One of the biggest controversies is HAARP, the high frequency program and the technology behind it. Officially, HAARP is a scientific program that is designed to understand the ionosphere. Unofficially, it is a weapon that many suspect the US Military uses to generate low frequency waves that can cause earthquakes and other “natural disasters”. The program was operational for several years, and in 2014 the US Air Force announced that it will shut it down. However, the shutdown was postponed for May 2015, and it is still unknown when it will happen. Latest reports are that the Military will start dismantling the facility in the middle of June.
Another interesting theory is that the military has founded technology that allows microwaves to be used as weapons. Microwaves are considered to be the next evolution of non-lethal weapons that are capable of preventing voluntary muscular movements, produce sleep, control emotions, and interfere with memory. While it looks like the weapons are non-lethal, they can be quite dangerous.

STUDY MATERIAL:
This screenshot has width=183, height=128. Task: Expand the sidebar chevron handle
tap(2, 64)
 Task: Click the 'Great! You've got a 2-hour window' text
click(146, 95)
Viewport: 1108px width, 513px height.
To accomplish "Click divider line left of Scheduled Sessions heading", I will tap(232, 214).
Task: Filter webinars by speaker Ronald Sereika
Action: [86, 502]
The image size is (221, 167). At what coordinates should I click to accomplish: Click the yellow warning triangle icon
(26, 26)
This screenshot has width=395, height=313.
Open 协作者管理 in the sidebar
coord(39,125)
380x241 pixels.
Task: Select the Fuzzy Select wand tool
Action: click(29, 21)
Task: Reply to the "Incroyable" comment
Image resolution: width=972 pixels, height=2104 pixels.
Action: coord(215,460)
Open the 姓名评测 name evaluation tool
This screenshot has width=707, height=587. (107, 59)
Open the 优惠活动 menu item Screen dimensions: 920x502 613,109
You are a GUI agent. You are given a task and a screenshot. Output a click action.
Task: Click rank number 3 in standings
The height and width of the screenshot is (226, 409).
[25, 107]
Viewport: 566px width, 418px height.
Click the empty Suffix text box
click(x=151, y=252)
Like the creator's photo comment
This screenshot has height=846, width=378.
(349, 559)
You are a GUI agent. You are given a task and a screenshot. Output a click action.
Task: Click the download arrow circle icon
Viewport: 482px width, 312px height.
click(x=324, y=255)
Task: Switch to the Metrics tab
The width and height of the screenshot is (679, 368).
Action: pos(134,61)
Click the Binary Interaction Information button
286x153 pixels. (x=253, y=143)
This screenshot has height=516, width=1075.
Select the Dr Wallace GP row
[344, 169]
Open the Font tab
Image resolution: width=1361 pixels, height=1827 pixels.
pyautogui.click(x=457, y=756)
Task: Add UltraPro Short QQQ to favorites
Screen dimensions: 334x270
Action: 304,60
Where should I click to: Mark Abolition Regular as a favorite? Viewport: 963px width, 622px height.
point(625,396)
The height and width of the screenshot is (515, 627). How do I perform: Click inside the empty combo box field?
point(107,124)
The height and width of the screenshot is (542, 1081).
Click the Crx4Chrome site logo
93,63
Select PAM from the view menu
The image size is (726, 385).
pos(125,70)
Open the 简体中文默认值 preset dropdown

QUESTIONS:
• A. Quote the passage on HAARP and microwave weapons from "One of the biggest" up to and including "middle of June.".
• B. According to the passage on HAARP and microwave weapons, what are microwave weapons capable of? List every capability it names.
• C. Proceed with the passage on HAARP and microwave weapons, starting after its final sentence.
The records can be set aside.

ANSWER SET:
• A.
One of the biggest controversies is HAARP, the high frequency program and the technology behind it. Officially, HAARP is a scientific program that is designed to understand the ionosphere. Unofficially, it is a weapon that many suspect the US Military uses to generate low frequency waves that can cause earthquakes and other “natural disasters”. The program was operational for several years, and in 2014 the US Air Force announced that it will shut it down. However, the shutdown was postponed for May 2015, and it is still unknown when it will happen. Latest reports are that the Military will start dismantling the facility in the middle of June.

• B.
- Preventing voluntary muscular movements
- Producing sleep
- Controlling emotions
- Interfering with memory

• C.
In the documents that were published by Edward Snowden, there is evidence that the US Military developed Flame and Stuxnet, two malware programs that made its way to the digital world. The program was jointly funded by the US and Israel.
Last, but not least, the Black Budget also covers Microwave Cell Phone Towers. Cell Phone towers pop up all over the US, and many underestimate the effect that it has on the health of the population. And while cell phone towers are dangerous because of the radiation, there are some people that think that the US Military might use them in an even more dangerous approach. Ken Adachi, is a professor that explains that the towers could be used for tracking activities, as well as mind control. While mind control is a bit far-fetched to be plausible, tracking activities is nothing new.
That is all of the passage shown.